Look through the data below and extract, unchanged, the lines from the one that contains "The image size" to the one that contains "Task: Select the Papua New Guinea entry", both included.

EXTRACTED INFORMATION →
┌──

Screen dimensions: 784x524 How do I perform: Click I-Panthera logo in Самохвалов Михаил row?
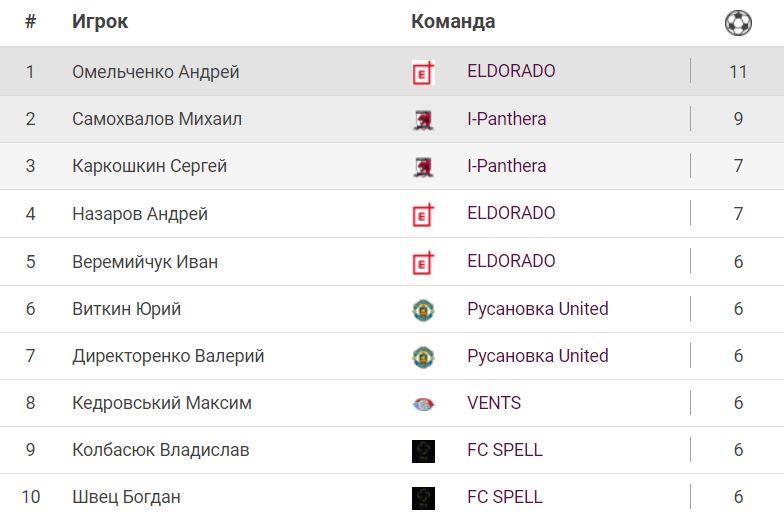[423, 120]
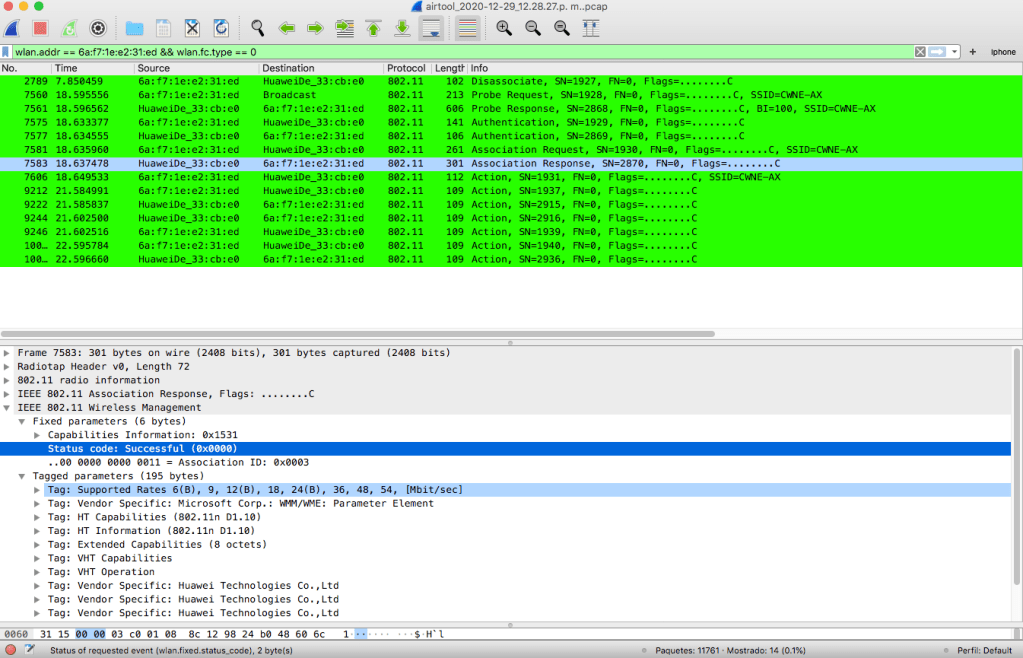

└──
┌──

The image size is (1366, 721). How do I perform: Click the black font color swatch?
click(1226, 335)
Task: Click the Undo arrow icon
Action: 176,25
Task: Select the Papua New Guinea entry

└──
┌──

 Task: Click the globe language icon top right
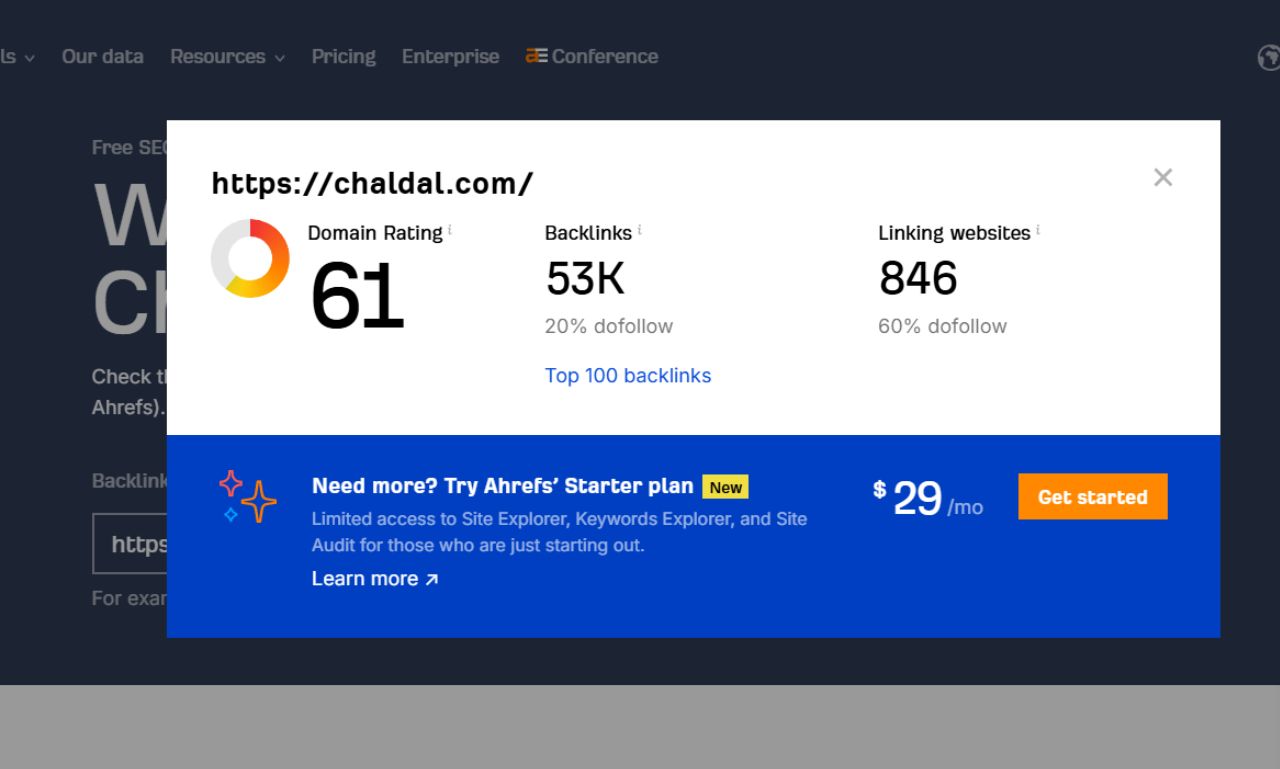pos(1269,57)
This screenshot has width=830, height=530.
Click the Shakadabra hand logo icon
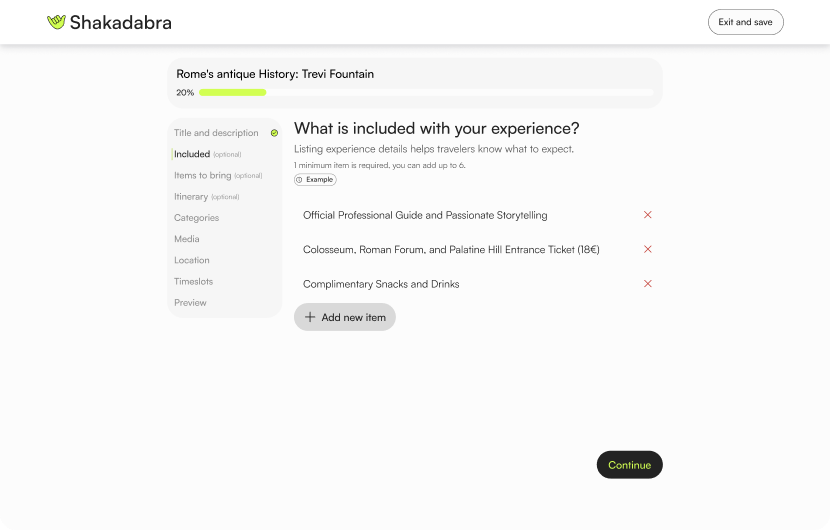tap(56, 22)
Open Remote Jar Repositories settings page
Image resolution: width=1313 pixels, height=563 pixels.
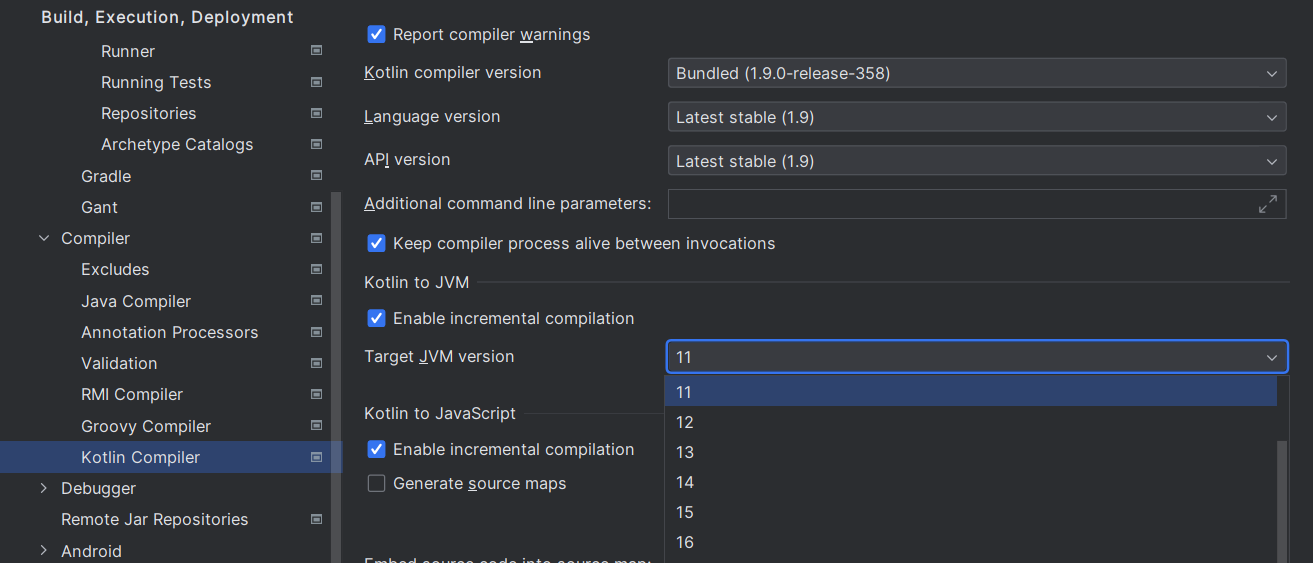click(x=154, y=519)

└──

TASK OUTPUT →
The image size is (1366, 721). How do I perform: Click the black font color swatch?
click(1226, 335)
Task: Click the Undo arrow icon
Action: 176,25
Task: Select the Papua New Guinea entry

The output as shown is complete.